→ **与えられた文章**:
------------------------------------------------

また硫黄化合物系の蓄光性蛍光体粉末に放射性物質を添加したものは長時間自己発光をすることが可能であるが、放射性物質の使用は、人体への放射線障害及び環境汚染のため、国際的にも使用禁止されている。
1990年代初期にアルカリ土類金属のアルミン酸塩を主成分とする蓄光性蛍光体粉末が提案されている。アルカリ土類金属としてEuを用い、これによりアルミン酸を活性化した蓄光性蛍光体は発光強度が高く、発光時間も24時間以上と長く、化学的に安定で、耐久性に優れ、使用寿命も長い等の長所があり、広範囲に使用されている。例えば蛍光インク、蛍光塗料、蛍光プラスチック、蛍光ガラス、蛍光布、装飾製品や低強度光源等に応用されている。

------------------------------------------------

→ **与えられた行**:
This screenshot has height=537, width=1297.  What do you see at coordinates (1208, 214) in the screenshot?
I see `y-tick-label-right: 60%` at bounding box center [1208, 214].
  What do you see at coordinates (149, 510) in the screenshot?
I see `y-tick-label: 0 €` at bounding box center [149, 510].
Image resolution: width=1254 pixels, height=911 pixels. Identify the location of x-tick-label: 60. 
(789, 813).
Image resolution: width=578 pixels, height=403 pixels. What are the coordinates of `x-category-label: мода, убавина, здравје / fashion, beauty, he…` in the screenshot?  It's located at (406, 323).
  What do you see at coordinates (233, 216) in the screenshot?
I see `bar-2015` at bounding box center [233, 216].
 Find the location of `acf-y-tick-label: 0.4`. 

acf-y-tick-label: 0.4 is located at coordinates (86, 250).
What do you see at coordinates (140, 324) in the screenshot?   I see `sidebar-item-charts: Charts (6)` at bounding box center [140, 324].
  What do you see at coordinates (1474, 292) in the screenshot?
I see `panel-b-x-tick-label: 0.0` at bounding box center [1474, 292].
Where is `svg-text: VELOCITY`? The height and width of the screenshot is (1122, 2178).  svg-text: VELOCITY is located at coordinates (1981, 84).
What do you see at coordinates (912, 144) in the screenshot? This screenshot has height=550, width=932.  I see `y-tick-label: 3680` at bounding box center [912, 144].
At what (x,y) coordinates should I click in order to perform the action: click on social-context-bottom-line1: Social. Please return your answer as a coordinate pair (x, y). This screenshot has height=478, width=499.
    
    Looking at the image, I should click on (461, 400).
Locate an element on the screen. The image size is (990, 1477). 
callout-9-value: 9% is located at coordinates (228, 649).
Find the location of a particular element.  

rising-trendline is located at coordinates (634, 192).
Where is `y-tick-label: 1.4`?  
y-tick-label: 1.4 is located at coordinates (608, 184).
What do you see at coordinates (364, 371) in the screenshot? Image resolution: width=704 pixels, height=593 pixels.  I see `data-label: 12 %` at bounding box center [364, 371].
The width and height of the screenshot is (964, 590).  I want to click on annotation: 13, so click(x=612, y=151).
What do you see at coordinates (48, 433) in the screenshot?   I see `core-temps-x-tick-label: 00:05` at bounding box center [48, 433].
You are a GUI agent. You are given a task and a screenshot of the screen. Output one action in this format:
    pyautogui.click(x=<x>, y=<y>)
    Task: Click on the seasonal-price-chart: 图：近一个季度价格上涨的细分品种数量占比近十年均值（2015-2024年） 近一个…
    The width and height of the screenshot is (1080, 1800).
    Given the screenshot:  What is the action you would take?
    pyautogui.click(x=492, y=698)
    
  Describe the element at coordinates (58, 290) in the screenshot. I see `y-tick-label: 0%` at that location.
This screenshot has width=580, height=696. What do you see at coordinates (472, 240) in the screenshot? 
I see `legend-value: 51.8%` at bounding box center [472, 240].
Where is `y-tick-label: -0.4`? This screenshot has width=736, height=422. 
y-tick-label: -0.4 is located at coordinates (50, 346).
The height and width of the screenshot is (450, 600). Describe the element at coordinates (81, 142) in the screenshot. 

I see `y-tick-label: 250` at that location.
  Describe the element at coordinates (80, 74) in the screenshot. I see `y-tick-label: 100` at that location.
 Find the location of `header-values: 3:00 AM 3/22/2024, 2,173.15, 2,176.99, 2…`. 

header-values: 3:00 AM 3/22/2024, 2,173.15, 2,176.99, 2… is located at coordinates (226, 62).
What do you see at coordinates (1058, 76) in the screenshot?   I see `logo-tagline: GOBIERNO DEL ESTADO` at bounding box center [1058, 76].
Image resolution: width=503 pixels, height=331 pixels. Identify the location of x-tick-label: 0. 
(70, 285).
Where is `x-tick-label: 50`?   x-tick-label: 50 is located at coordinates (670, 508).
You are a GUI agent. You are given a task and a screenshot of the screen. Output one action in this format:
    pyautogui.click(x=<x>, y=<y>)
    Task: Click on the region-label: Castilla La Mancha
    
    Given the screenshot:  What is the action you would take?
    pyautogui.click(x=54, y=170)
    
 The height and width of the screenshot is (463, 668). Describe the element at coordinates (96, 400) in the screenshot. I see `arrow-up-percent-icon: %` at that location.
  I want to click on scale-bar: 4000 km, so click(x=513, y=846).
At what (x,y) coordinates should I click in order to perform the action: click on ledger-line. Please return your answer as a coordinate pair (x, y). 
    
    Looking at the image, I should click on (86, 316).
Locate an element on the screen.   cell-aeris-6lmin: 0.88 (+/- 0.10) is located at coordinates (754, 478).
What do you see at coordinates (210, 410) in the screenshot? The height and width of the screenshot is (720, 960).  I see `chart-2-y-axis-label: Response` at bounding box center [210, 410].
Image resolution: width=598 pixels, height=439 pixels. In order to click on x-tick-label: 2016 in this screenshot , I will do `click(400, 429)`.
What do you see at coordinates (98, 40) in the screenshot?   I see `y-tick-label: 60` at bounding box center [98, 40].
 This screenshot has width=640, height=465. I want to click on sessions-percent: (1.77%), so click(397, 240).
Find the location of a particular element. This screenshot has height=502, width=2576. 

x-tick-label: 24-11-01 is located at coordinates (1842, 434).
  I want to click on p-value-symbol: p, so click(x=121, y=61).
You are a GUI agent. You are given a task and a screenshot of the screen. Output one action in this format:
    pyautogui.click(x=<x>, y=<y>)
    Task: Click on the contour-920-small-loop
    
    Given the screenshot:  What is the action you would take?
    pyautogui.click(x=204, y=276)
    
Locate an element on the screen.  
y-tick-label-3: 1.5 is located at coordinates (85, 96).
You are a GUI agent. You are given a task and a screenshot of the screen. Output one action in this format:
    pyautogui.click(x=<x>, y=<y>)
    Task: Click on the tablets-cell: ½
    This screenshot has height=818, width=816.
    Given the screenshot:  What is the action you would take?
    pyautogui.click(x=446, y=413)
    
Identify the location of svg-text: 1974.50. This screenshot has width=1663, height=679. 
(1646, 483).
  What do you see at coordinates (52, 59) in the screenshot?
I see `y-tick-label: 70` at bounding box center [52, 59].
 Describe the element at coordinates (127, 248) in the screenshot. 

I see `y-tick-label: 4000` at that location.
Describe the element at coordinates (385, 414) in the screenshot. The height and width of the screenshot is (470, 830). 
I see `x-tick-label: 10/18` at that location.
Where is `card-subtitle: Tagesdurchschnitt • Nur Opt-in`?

------------------------------------------------

→ **依頼 1**: 蓄光性蛍光体の文章によると、アルカリ土類金属のアルミン酸塩を主成分とする蓄光性蛍光体粉末が提案されたのはいつですか。
→ **依頼 2**: 蓄光性蛍光体の文章に「応用されている」と書かれている使い道を、すべて挙げてください。
→ **依頼 3**: 蓄光性蛍光体についての文章を、最後の文のあとから書き継いでください。

→ **回答欄 1**: 1990年代初期です。

→ **回答欄 2**: 蛍光インク、蛍光塗料、蛍光プラスチック、蛍光ガラス、蛍光布、装飾製品、低強度光源

→ **回答欄 3**:
上記アルカリ土類金属のアルミン酸塩よりなる蓄光性蛍光体粉末は、α−Al2O3と数種類の必要な原料化合物を混合して1300℃以上の高温で反応させて得られる、セラミックス状の非常に高硬度の固体粉末である。α−Al2O3は化学的に極めて安定であり、充分高い温度でなければアルカリ土類金属とは反応せず、高温の反応で初めて単斜晶形のアルミン酸塩を生成し、Eu2O3のようなランタノイド金属元素よりなる賦活剤が結晶中に導入されて、発光中心及び格子欠陥を形成する。この高硬度の製品は強力な粉砕処理を施さなければ、数10μの大きさの粉末とすることができない。
しかし粉砕時に生じる結晶の欠陥に賦活エネルギーが吸収され、発光が衰える。粒径が10μ以下になると発光の強度が急激に低下し、粒径が3μ以下となると、発光が微弱となり、実用に供することが困難となる。オフセット印刷用蛍光インク、電子複写機用蛍光トナー、繊維染色用染料等の用途に蓄光性蛍光体粉末を使用するには、極めて微粒の粉末が必要であり、従来の公知のアルカリ土類金属のアルミン酸塩よりなる蓄光性蛍光体粉末では、充分な発光強度を有する微粒粉末を得ることは不可能であった。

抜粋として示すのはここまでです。